- _What you should do_
Which lines in the records below contain the word "computer"? Report each of them.

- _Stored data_
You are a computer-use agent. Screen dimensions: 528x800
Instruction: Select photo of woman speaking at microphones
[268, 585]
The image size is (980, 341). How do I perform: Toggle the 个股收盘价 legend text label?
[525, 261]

...

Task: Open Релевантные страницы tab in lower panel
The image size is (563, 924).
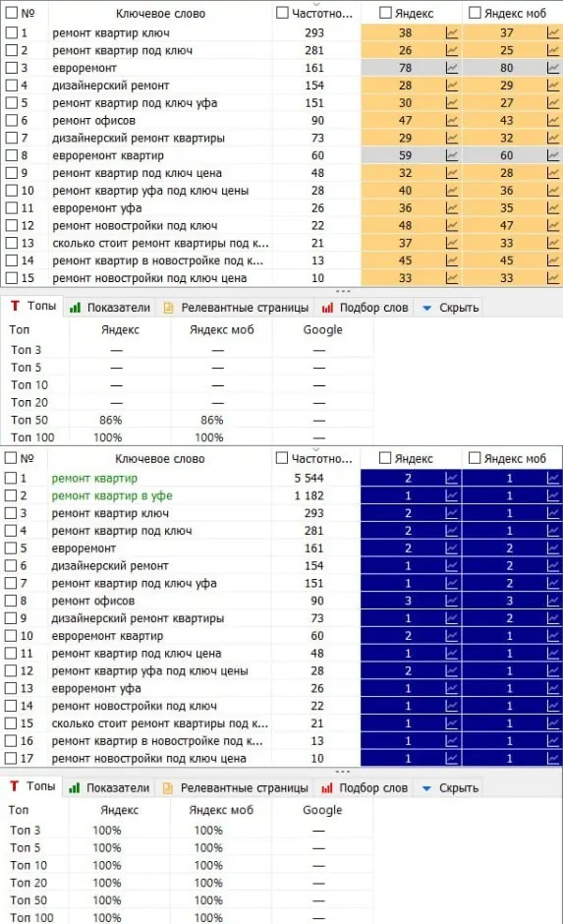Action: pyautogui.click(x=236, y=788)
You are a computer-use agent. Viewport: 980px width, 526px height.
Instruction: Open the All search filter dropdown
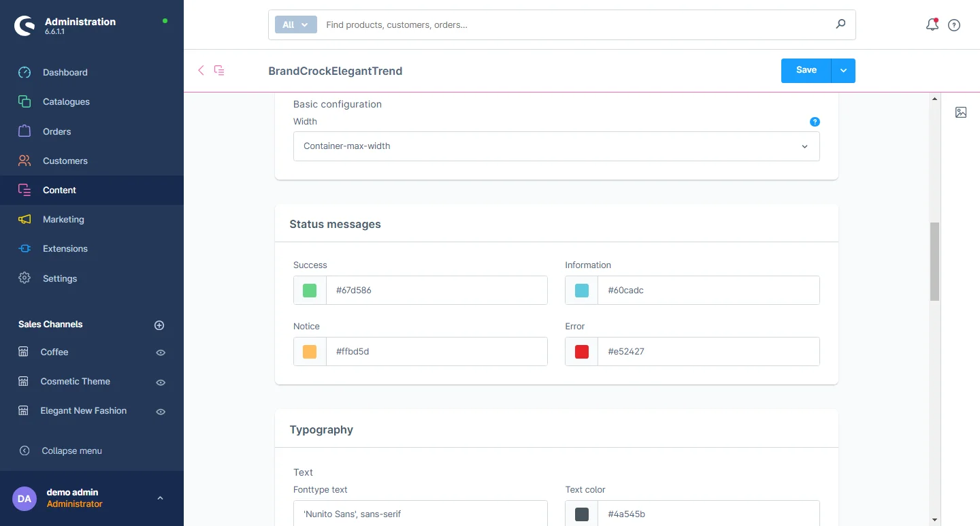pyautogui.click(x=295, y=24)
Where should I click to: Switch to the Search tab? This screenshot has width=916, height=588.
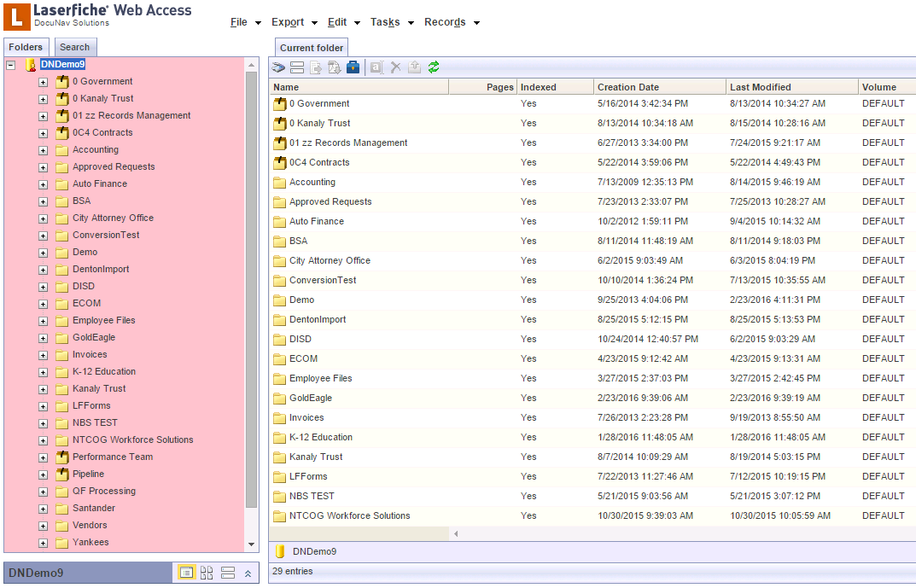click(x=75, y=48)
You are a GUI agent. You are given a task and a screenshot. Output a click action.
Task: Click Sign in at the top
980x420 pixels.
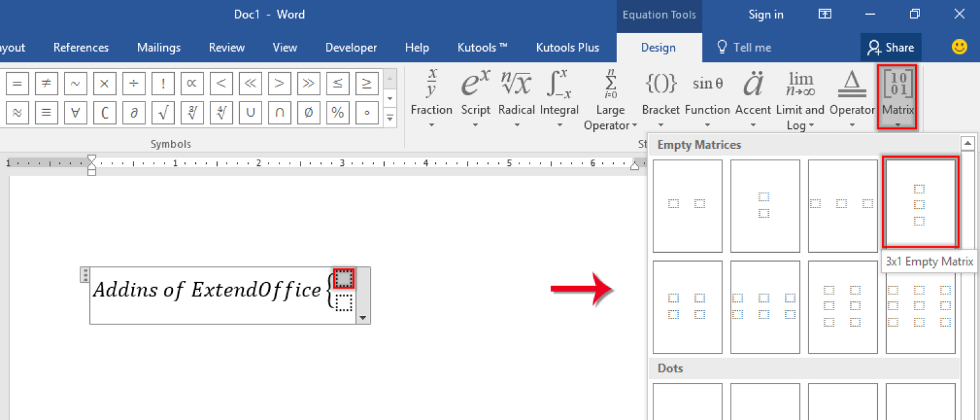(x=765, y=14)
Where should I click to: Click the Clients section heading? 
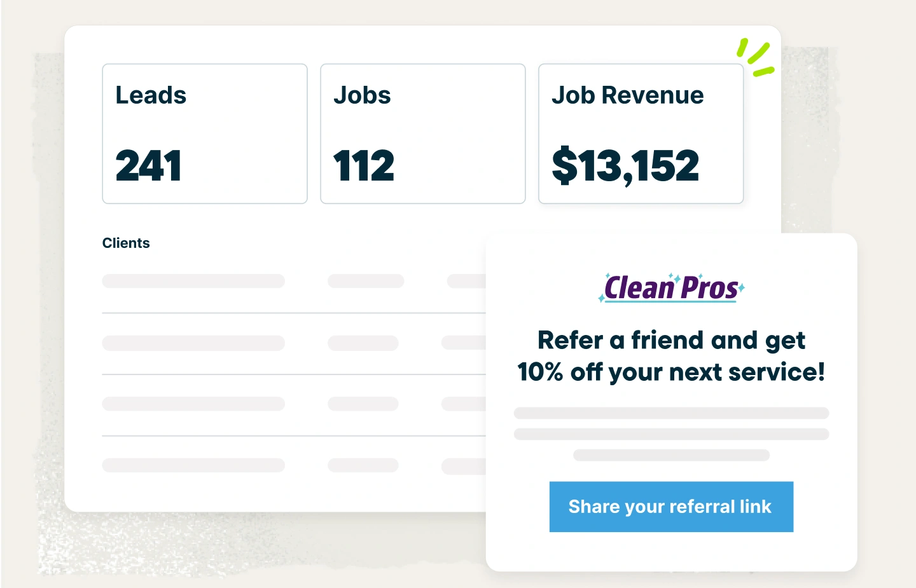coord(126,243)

==

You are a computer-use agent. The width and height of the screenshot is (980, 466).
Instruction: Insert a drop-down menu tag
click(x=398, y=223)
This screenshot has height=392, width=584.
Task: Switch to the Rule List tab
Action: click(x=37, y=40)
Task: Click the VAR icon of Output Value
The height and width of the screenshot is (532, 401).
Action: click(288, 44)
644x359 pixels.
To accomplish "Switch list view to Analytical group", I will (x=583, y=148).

- _Task answer_
You are a computer-use agent. Screen dimensions: 528x800
You are a computer-use agent. Viewport: 980px width, 526px height.
You are a computer-use agent. The width and height of the screenshot is (980, 466).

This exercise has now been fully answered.